More than five centuries of being under the Spaniards, has created a system of government which is highly centralized, bureaucratic, and hierarchical. Not only did the Philippines continue to implement a centralized system of governance, but it also developed a culture predisposed to dependency, and a mindset that looks down on local level institutions. Although centralized governments have their positive aspects, the flaws in the system stand out in the Philippine setting due to the fact that the Philippines is an archipelago composed of more than 7,000 islands, 400 of which are inhabited, and more than 80 Provinces.
The difficulty in travel, communication, and access to the far-flung provinces and sitios has made the task of administering so tedious and inefficient. This has resulted to poor delivery of basic services to the various sitios, and opened the eyes of Filipinos to the benefits of decentralization.
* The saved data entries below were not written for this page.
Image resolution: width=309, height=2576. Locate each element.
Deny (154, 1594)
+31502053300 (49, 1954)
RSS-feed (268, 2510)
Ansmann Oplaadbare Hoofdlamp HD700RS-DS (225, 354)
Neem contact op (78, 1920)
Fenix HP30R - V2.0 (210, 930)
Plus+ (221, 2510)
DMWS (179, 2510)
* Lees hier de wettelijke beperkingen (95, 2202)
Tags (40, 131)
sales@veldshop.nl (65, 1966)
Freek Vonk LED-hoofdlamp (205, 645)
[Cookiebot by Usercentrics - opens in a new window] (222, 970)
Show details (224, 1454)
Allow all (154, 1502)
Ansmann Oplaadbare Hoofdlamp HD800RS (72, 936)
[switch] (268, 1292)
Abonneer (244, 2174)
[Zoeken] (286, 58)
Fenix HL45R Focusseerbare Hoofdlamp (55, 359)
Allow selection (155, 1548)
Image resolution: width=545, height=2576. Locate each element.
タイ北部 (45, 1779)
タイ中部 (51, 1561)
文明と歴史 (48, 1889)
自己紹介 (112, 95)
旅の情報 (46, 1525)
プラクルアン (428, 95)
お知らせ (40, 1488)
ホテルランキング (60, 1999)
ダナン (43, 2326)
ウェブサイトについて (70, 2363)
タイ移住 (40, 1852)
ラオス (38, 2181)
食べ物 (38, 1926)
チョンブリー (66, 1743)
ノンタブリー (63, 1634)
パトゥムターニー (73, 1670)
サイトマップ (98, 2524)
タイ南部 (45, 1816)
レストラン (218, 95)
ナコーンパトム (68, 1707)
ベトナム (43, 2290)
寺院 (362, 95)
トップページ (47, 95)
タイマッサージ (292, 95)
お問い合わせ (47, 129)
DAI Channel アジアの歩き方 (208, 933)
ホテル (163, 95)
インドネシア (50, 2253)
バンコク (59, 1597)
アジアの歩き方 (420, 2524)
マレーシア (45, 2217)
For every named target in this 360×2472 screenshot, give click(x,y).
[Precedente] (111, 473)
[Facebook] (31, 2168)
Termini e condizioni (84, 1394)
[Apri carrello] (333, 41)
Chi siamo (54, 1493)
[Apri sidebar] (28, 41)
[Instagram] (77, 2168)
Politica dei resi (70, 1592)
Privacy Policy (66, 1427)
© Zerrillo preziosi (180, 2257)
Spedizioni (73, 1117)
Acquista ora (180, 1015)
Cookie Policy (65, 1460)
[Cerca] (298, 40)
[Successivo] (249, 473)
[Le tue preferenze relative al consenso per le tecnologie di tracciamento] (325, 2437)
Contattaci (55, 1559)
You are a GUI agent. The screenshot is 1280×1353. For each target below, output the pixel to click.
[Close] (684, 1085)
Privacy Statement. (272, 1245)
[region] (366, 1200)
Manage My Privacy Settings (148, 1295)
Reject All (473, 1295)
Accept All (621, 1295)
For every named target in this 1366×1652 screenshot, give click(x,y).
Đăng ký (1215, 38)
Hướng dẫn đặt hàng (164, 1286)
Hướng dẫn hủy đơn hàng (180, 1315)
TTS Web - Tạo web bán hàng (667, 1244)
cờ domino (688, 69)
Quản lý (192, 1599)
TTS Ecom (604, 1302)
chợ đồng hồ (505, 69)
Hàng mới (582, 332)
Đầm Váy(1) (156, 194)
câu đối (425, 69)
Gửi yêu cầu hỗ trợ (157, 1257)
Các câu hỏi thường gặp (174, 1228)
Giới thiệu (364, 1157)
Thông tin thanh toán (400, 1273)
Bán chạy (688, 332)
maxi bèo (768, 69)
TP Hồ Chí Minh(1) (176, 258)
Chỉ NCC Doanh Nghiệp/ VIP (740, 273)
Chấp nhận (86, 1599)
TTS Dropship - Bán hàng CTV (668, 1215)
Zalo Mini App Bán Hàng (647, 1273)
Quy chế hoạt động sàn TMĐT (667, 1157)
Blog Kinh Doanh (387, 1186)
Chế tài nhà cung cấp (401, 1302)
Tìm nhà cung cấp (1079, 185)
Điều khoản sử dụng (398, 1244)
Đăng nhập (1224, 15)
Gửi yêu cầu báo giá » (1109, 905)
I would like to point out however that this problem did not go unnoticed as the Philippine government enacted numerous laws to provide more power and autonomy to local governments. The most familiar and extensive of these is the Local Government Code of 1991.
Though the Philippines has had numerous milestones and setbacks in its struggle to empower the local governments, the perceived openness of the Filipinos to this form of devolution of powers and the observed progress and efficiency among local governments has revived the debate on the implementation of a Federal form of government. The main argument being, if decentralization has led to numerous gains, then a Federal form of government would definitely lead to more gains. Senator Aquilino Pimentel, pointed out two major reasons why Federalism would be good for the Philippines, he believed that this would, 1.
Hasten the economic development among the various regions of the country by allocating power which at present is concentrated in the central government to the regions that will be converted to federal states. The devolved powers will allow the federal states to mobilize their resources for development without being hindered or controlled by the central government; (Page 9) 2. And dissipate the causes of the recurrent armed Moro challenges against the government and, thereby, lay the basis for a just and lasting peace in Central and Southwestern Mindanao. ibid) The main idea behind the economic argument is grounded on the belief that a local government if allowed to pursue a direction without hindrance and control from a central government would be able to be more efficient in developing creative solutions to the problems experienced in the locality. It goes without saying that a central government bent on controlling local decisions without experiencing the problem first-hand could result to solutions that do not really address the problem.
An example of this would be the “Bridges to Nowhere” of former President Gloria Macapagal Arroyo, which pushed for the construction of bridges in various provinces but resulted into the unfinished bridges and bridges that are impassable when it rains. Though it was rumored that the desire of the central government to collect kickbacks from the projects, resulted into the unfinished projects, it is undeniable that the central government’s power to override decisions and implement projects in the local governments could result into a disconnect between the actual need and solution.
The second argument for Federalism is grounded on the hope that this would lead to lasting peace in Central and Western Mindanao. However, I must point out that this may not be the lasting solution we are looking for as the secessionist movements in Muslim Mindanao are not really fighting for autonomy but rather to establish a new nation of their own separate from the Philippines. This was also pointed out by Dr. Brillantes, when in page 12, he stated that, “A point to be considered, however, is on whether the Moros will find a federal state of their own an acceptable alternative to their separatist goal.
Compromise between the government and the Moros, therefore, is needed”. THE FUTURE OF FEDERALISM IN THE PHILIPPINES Federalism indeed has its pros and cons, but the need for a more responsive local government is vital if we are to establish a strong state. This responsive local government can only be achieved when we provide them with the power to actually make decisions without explicit control, and if we provide them with the means to source out funds of their own, and with complete control over the disbursement of these funds.
For what good is a state that possesses all powers of autonomy yet has to continually bow down to the central government for its finances? The promise shown by Federalism if practiced in the Philippines, could in fact lead to vital gains in the long run as this would allow Filipinos to cultivate their regionally shared cultures which in the present context is being placed behind the drive to develop a “National Culture”, which has resulted to a confused Filipino citizenry.
The Philippines is multi-cultural as can be evidenced by the presence of regional groupings, Indigenous people, and the Moros of Mindanao, and the creation of a Federal State could lead to the development of a high sense of belongingness which will lead to numerous benefits in the long run. I would not want to quickly point out that Federalism is the ultimate solution to the problems of the Philippines, but it does lead us towards a direction we ought to take.